Translation: go long until you're proven to be wrong over several weeks. Ignore any negative news.
Watched C and it was pretty much level the entire day. Looked as though HFT taking place between GS and other parties just keeping the volume up.
thx for the decidedly technical update, TD. nice work, sir.
truer words have never been spoken.
i think de Vere (the real big willy shake a spear, which was nothing more than a pseudo) was writing about the Fed within Sonnet CXVI (#116) :
click here for the lay version
Hey, only slightly off topic (but still along the lines of pumping):
Nothing funnier than watching the guy from the Weather Channel this week end repeatedly trying to pump up retail sales with lines like "I see a lot of big bags going by" and "this weather isn't stopping shoppers."
Classic. Your would think think they were owned by CNBS. Oh wait .........
One more reason not to pay somebody to pipe that poison into my house. Seriously, you all talk a good game but you keep feeding the fucking beast. Real men don't have cable. What do we do with the free time? You figure it out. I'll give you a clue though, it's a whole lot better than watching the fucking weather channel.
The gap between yields on Treasuries and so-called TIPS due in 10 years, a measure of the outlook for consumer prices, closed above 2.25 percentage points four days last week, the longest stretch since August 2008. That’s the low end of the range in the five years before Lehman Brothers Holdings Inc. collapsed, and shows traders expect inflation, not deflation in coming months, said Jay Moskowitz, head of TIPS trading at CRT Capital Group LLC in Stamford, Connecticut.

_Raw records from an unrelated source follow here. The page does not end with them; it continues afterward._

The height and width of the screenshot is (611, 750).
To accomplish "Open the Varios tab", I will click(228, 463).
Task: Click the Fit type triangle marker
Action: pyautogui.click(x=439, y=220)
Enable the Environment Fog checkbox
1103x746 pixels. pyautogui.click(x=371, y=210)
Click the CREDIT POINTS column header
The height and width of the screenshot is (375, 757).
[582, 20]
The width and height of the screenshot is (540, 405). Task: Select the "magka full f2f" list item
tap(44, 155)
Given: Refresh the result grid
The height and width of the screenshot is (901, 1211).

http://www.bloomberg.com/apps/news?pid=20601103&sid=aHgegawJWJcI
Future for GOLD? ^^^^
Anyone else think that Hang Seng and India have rolled over ?. Nikkei was dead before qe announcement. How the f@@k are we rallying ?..
Nikki.
Interesting geopol, the million ounce question is how do you play stagflation ?
Sell paper. But stuff.
Nimbleness.
The gold bugs here are beginning to reek of desperation. You're like a bunch of ugly girls who sit around telling each other how pretty you are. You need constant validation from each other, or else you might actually have to *think* for yourselves, and just maybe finally come to the conclusion that you're very likely entirely wrong.
No, that would be the dollar bugs. Printing dollars is not that hard to do, printing gold on the other hand actually presents a real challenge.
You're like a bunch of ugly girls,,
And this coming from a guy wearing a bag over his head.
I'm reeking desperately to buy more..
Now go play with your fucking FRN's ya half a sissy...
The dollar rally I forecast some months ago continues to trend up but is still overbought after it's big run.
The dollar rally may last for years as long term charts give bullish warnings.
http://www.zerohedge.com/forum/market-outlook-0
answer me how we roll our paper next year.
If the US is going to suddenly become fiscally solvent, then the dollar may remain strong as the POG in other currencies continues to escalate. There's not a major nation out there that isn't fundamentally insolvent.
A strengthening dollar implies deflation and the prescription then is devaluation by the government.